_EXTRACT_
=====

Her new video for “My Sex” isn’t average. It’s a rap posse cut with plenty of industrial bass and nu-metal guitar noise for Candy to scream declarations over (“my sex has no gender”) but never come-ons. Mykki Blanco drops by to deliver a killer verse that rhymes feces and name drops Anna Nicole Smith, and one of the members of Pussy Riot raps a verse entirely in Russian. The computer-generated video is full of naked elves covered in tattoos, squirming worms, and dicks in variety of flesh tones. The bonkers result wouldn’t be out of place projected on the wall of a queer warehouse rave at 3am.

“My Sex,” along with the song “War,” finds Brooke Candy pushing herself to new places, coupling her penchant for aggressive visuals with harsher sounds. MNDR is responsible for production on both tracks, and she says in the press release for the song that the current political climate is what drove Brooke Candy to make such confrontational bangers: “After running into her at an anti-hate rally (post Charlottesville tragedy) she told me how angry she was and asked if I’d produce some music to help her express how she felt.”

=====

_TASKS TO CARRY OUT_
1) In the passage about Brooke Candy's "My Sex," who produced both "My Sex" and "War"?
2) Pick up the passage about Brooke Candy's "My Sex" after its final sentence and continue it.
The data after this passage about Brooke Candy's "My Sex" comes from a separate source.

_GIVEN DATA_
=====

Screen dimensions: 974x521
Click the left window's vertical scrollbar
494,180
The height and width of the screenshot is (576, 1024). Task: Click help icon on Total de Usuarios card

=====

_EXERCISE RESULTS_
1) MNDR

2)
I had personally written off Brooke Candy—the conversations around her appropriation of black culture were too loud to ignore, and the music just wasn’t good either. But at the end of last year her verse on Charli XCX’s “I Got It” gave me pause, and these new songs/videos she’s putting our are sick enough to make me consider putting her back on my list of problematic faves.